The regulator’s action followed complaints which were made within days of the GDPR coming into effect in May 2018. The complaints were from the associations None Of Your Business (“NOYB”) and La Quadrature du Net (“LQDN”), mandated by 10,000 people to refer the matter to the CNIL.

The case concerns personalised ads on smart phone devices using the Android operating system with a Google account. The regulator found two types of breaches of the GDPR. First, a lack of transparency, and second a lack of valid consent regarding the targeted ads.


The requirement for transparency goes to the heart of the GDPR and applies to all processing.

CNIL looked at the information and process a user goes through when setting up the account with Google. They found that the information provided by Google to the user is not easily accessible. Essential information, such as the purposes of the processing, data storage periods and the categories of personal data used for the ads personalization, are disseminated across several documents. Specifically, information is not clear enough for a user to understand that the legal basis of processing for the ads personalization is consent, and not the legitimate interest of Google.

Meanwhile, the processing operations are “massive and intrusive” because of the number of services offered (e.g. Google search, YouTube, Google home, Google maps, Playstore, Google pictures…), and the volume and the nature of the data processed and combined.

Lack of a legal basis

The GDPR requires a legal basis for processing. “Consent” is one of the possible legal bases and the GDPR significantly raised the bar for obtaining a valid consent.

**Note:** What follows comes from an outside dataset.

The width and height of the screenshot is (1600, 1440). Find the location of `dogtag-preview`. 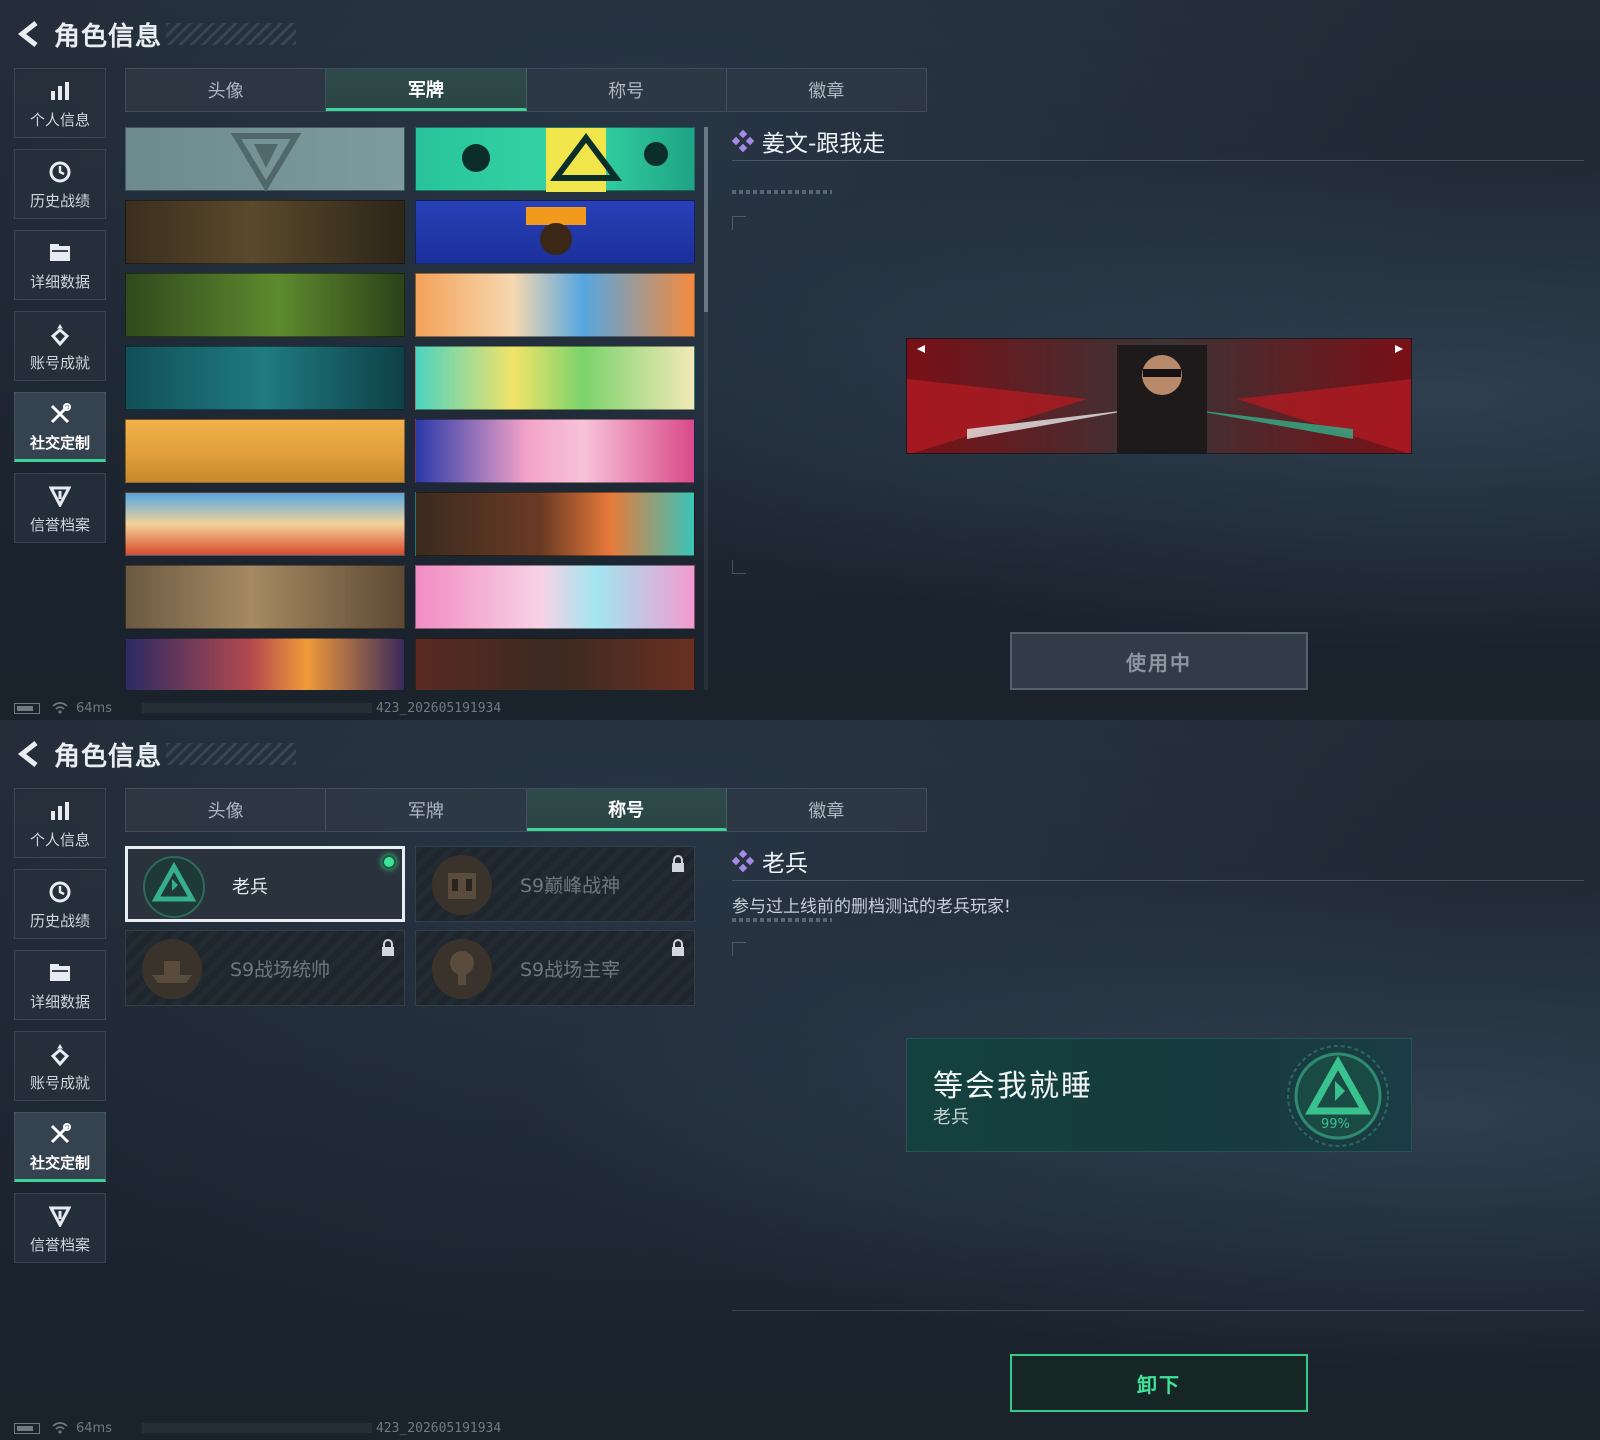

dogtag-preview is located at coordinates (1159, 396).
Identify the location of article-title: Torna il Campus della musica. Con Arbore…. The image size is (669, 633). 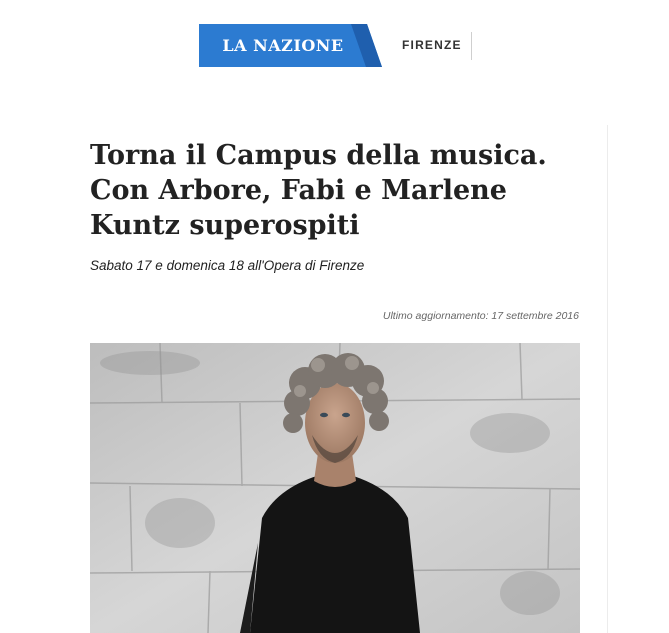
(318, 190).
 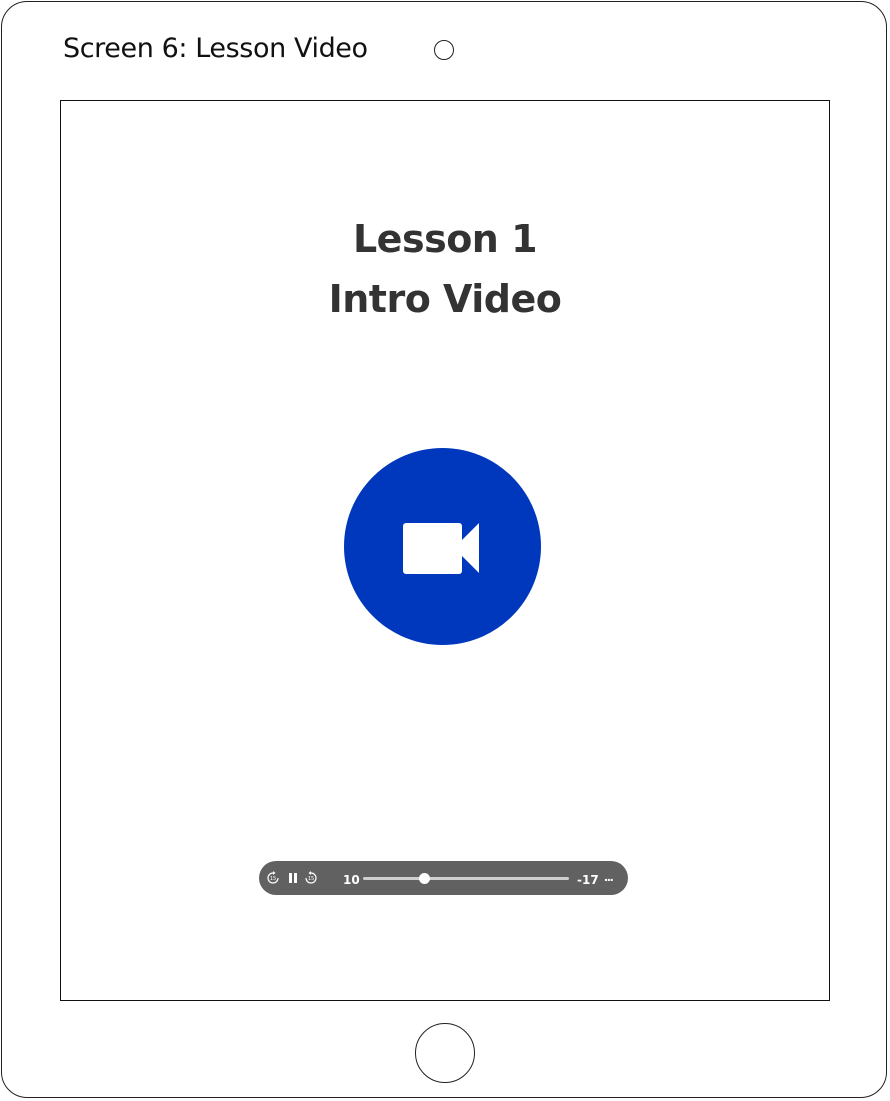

The CNIL decided that the user’s consent is not validly obtained for two reasons. First, the consent is not sufficiently informed – a lack of transparency is fatal to obtaining a valid consent. Second, the collected consent is neither “specific” nor “unambiguous”. The user gives his or her consent for all processing operations together, whereas the GDPR requires that the consent is “specific” only if it is given distinctly for each purpose, i.e. a separate consent for each separate processing operation.

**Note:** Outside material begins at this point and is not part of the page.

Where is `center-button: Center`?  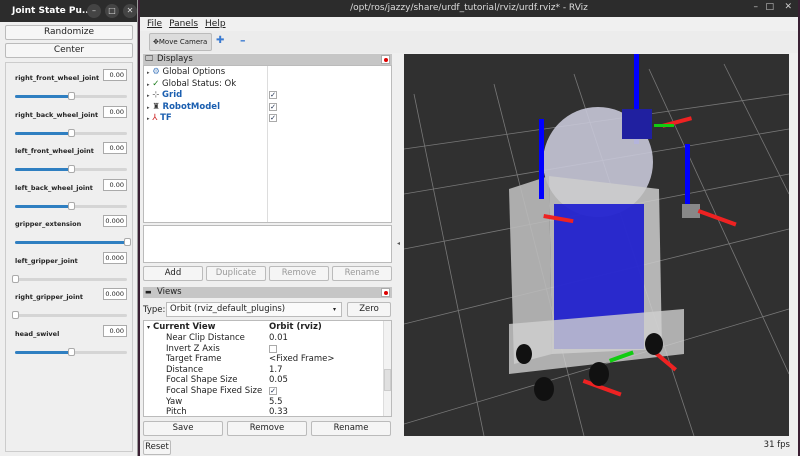
center-button: Center is located at coordinates (69, 50).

Google has said it will appeal the decision.

The case highlights the imperative of, as well as the difficulties in, obtaining a valid consent especially in the complex and mystifying world of targeted advertising where presentation of transparent intelligible information to a user in order to inform consent is challenging. Where the use of data is based on consent, it is necessary to continuously review and improve the content and presentation of privacy information to ensure that it meets the transparency requirement.